Stated task 1: Put the records from the line containing "Zoom out with the minus button" through the end of the records, both ends included, into a Markdown table with the columns Number and Record line. Leave out blank lines.

Selection:
——————

From Raster to Vectors:
Extracting Visual Information from Line Drawings
Liu Wenyin1 Dov Dori2
1 Microsoft Research, Sigma Center, #49 Zhichun Road, Beijing 100080, PR China
2Faculty of Industrial Engineering and Management, TechnionIsrael Institute of Technology, Haifa 32000, Israel,
Vectorization of raster line images is a relatively mature subject in the Document Analysis and Recognition field, but it is yet quite far from being perfect. We survey the methods and algorithms developed up to date for vectorization of document images and classify them into six categories: Hough Transform based, thinning-based, contour-based, run-graph-based, mesh-pattern-based, and sparse- pixel-based. The purpose of the survey is to provide researchers with a comprehensive overview of this technique to enable a judicious decision while selecting a vectorization algorithm for a system under development or a newly developed vectorization algorithm.
Keywords: Vectorization, Document Analysis and Recognition, Line Drawings, Raster-to-Vector, Thinning, Polygonalization.

——————

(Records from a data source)
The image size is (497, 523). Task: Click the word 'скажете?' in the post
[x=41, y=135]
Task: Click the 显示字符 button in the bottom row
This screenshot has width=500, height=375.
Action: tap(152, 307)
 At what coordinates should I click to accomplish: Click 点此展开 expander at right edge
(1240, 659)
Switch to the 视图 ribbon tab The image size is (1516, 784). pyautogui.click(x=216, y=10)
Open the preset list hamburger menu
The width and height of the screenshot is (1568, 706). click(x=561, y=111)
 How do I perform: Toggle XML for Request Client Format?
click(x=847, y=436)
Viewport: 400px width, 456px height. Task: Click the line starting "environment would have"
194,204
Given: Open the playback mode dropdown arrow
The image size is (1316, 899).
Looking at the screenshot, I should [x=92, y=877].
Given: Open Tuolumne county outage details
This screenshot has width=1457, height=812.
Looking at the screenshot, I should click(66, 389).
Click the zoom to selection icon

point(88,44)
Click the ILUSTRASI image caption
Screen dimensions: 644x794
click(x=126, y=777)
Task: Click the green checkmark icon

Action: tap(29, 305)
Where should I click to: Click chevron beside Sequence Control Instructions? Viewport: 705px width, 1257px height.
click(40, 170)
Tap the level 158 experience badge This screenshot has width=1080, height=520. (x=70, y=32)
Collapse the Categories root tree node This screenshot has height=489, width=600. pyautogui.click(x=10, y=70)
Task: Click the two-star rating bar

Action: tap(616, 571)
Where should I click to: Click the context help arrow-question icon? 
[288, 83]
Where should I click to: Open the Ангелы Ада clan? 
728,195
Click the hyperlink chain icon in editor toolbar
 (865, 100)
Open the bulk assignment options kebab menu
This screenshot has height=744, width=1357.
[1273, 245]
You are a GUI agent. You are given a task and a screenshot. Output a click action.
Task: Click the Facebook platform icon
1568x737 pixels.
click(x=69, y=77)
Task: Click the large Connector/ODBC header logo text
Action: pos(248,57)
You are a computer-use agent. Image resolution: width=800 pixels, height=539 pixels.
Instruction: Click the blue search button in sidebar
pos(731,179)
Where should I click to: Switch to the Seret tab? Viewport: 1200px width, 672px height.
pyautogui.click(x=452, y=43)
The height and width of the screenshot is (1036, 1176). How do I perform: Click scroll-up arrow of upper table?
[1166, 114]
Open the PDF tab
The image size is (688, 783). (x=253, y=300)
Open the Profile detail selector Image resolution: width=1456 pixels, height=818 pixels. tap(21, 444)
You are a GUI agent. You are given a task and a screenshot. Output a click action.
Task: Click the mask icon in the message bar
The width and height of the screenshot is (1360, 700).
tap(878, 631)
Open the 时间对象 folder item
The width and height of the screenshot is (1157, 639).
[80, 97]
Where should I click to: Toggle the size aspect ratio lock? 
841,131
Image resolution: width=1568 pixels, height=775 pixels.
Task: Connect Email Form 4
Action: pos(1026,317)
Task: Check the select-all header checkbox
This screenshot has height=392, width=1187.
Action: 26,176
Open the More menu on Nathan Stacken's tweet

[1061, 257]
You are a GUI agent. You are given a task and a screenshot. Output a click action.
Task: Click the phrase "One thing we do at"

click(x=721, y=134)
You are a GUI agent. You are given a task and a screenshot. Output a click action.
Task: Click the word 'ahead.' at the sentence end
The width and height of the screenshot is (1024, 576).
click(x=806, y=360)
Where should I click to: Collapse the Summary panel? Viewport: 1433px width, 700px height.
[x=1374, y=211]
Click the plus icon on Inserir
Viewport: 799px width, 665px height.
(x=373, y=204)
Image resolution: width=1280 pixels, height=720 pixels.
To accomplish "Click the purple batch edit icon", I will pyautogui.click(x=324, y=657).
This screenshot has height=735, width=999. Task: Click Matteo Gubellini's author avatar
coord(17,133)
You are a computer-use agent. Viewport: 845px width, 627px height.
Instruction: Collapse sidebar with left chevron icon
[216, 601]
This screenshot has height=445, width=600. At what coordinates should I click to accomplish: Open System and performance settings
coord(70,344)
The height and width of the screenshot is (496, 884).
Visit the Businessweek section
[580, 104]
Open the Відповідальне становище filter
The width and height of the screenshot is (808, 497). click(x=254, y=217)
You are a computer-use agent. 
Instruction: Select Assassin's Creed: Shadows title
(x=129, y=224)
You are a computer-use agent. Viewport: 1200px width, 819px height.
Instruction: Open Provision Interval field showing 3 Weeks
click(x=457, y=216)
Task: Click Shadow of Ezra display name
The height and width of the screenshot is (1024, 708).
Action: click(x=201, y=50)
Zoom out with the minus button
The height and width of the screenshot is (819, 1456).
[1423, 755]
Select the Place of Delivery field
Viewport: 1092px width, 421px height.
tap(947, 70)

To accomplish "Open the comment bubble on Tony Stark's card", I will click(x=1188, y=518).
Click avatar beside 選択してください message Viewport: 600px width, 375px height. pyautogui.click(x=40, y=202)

——————

Stated task 2: List the six categories into which the vectorization survey abstract classifies vectorization methods.

Full output 1:
| Number | Record line |
|---|---|
| 1 | Zoom out with the minus button |
| 2 | The height and width of the screenshot is (819, 1456). |
| 3 | [1423, 755] |
| 4 | Select the Place of Delivery field |
| 5 | Viewport: 1092px width, 421px height. |
| 6 | tap(947, 70) |
| 7 | To accomplish "Open the comment bubble on Tony Stark's card", I will click(x=1188, y=518). |
| 8 | Click avatar beside 選択してください message Viewport: 600px width, 375px height. pyautogui.click(x=40, y=202) |

Full output 2:
- Hough Transform based
- Thinning-based
- Contour-based
- Run-graph-based
- Mesh-pattern-based
- Sparse-pixel-based